Natural Remedies for Constipation

Constipation has got to be one of the most uncomfortable issues to deal with. Not being able to evacuate what's inside your body can leave you feeling frustrated, bloated, and in a lot of pain.

Don't worry, we got you and we are happy to share accessible easy to implement home solutions to even the most stubborn of maladies!

It's important to understand what causes constipation in the first place. Read our recent blog post on IBS which breaks down the root cause of IBS-C and other types of IBS to know more.
IBS-C, or IBS characterized by frequent or chronic constipation, more often than not is linked to SIBO, small intestinal bacterial overgrowth. Overgrowth of bacteria in the small intestine is a bad thing because the small intestine is the area in the body where we break down and absorb our food; if this isn't happening properly, this points to insufficient digestion in the stomach and/or low pancreatic enzymes. Where we DO want bacteria (good bacteria of course!) is the large intestine and colon. In particular, archaea which produce methane are closely tied to chronic constipation, and we know that the more methane these bacteria are making in the small intestine, the slower the transit time of food passing through the intestines to the colon. 
So what can you do if you have chronic constipation?
First of all, we suggest going for a reset. At Atmosphere we guide you through a 3-week reset where you eliminate potential inflammatory food choices, figuring out which foods suit your body. Since IBS-C is more of a chronic condition, you'll want to look at more of a comprehensive plan which looks at all aspects of your health. Sign up for our email list to learn more about our next reset
Secondly, you can supplement your diet with the following foods:
  • Add effective supplemental probiotics which will support overall gut health with beneficial bacteria.

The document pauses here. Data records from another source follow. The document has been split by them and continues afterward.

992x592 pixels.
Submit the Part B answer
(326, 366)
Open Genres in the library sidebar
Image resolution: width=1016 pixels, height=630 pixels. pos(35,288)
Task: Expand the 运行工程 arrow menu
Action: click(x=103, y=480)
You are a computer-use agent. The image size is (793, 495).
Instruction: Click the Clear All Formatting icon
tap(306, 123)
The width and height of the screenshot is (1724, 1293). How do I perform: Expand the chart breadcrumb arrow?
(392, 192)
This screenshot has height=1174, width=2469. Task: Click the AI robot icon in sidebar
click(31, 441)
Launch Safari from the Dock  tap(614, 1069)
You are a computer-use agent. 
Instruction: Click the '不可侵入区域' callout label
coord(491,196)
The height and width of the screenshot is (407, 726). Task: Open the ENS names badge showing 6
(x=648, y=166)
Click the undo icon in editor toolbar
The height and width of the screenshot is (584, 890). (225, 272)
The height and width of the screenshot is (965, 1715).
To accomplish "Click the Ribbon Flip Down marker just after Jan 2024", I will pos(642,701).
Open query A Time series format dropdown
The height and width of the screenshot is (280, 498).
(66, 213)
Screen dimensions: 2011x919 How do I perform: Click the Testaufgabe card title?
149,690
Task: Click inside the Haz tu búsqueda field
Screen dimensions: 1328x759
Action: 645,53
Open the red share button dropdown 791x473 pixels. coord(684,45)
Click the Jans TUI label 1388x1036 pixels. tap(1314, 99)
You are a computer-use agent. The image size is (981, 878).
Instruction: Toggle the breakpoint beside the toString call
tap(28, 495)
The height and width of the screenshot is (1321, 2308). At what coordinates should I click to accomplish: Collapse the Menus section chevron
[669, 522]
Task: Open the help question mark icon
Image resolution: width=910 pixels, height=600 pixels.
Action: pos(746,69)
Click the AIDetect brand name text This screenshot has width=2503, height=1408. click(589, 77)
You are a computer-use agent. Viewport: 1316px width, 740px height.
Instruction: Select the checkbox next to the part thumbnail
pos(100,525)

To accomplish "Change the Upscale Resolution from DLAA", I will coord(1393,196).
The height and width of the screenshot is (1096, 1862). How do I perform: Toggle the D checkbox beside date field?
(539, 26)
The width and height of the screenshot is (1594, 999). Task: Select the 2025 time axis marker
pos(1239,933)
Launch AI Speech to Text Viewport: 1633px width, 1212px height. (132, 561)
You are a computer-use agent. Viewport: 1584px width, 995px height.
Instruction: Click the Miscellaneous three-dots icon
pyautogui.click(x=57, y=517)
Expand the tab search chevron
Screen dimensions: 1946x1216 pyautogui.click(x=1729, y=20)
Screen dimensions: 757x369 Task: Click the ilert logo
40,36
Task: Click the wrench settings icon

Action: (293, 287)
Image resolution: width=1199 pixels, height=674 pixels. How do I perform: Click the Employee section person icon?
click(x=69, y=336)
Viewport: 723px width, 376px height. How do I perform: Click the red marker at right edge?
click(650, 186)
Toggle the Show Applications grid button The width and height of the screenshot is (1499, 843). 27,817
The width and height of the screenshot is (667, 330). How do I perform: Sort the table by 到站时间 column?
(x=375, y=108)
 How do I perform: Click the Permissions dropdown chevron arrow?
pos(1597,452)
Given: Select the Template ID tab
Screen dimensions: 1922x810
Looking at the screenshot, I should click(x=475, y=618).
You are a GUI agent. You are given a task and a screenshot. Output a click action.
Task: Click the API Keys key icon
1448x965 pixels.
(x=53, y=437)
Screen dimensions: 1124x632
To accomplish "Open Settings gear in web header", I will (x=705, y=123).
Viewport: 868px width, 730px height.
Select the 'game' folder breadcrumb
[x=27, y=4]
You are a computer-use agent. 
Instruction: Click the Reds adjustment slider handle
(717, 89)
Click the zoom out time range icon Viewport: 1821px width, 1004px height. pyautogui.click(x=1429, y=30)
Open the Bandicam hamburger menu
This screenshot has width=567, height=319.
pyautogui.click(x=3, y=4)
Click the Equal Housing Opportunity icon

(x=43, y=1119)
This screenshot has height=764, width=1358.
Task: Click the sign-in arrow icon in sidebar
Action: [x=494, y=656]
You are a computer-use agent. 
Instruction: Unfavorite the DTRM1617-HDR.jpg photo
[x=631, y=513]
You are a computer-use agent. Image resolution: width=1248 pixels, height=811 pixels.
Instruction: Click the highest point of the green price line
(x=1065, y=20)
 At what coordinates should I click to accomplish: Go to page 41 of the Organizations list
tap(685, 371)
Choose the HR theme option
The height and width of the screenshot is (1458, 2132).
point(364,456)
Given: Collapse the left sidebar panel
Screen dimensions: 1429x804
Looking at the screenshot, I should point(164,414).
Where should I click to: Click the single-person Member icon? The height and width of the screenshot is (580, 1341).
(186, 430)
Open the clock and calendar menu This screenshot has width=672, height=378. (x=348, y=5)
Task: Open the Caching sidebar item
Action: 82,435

Always look for refrigerated probiotics as ones that haven't been stored properly are unlikely to include the concentrations of probiotics present at the time of packaging.
  • Add in fiber from food sources such as flax seeds, apples, carrots, etc, or try supplementing with bowelcare, which soothes the bowels.
  • Be sure to include a lot of ghee and/or coconut oil in the diet as this helps decrease transit time of the stools.
  • Magnesium citrate taken to bowel tolerance is one of our favorite natural remedies as magnesium is a calming mineral and one of the most common deficiencies; a lesser known fact about magnesium is that it helps with cramping and muscle soreness, and aids in energy production! Take 1 tsp at bedtime and increase to bowel tolerance.
  • And finally, aloe vera and peppermint oil are also very soothing for the digestive tract.

 

Thirdly, if your symptoms persist, try adding in antimicrobials such as quercetin, berberine, neem and/or oregano oil. After taking the antimicrobial of your choice for two weeks, follow by two weeks of saccharomyces boulardii, a powerful dose of probiotics which is resistant to anti-biotics or microbials. Be sure to be supplementing in your diet with fermented foods such as sauerkraut, kvass, kefir, kombucha, or yogurt.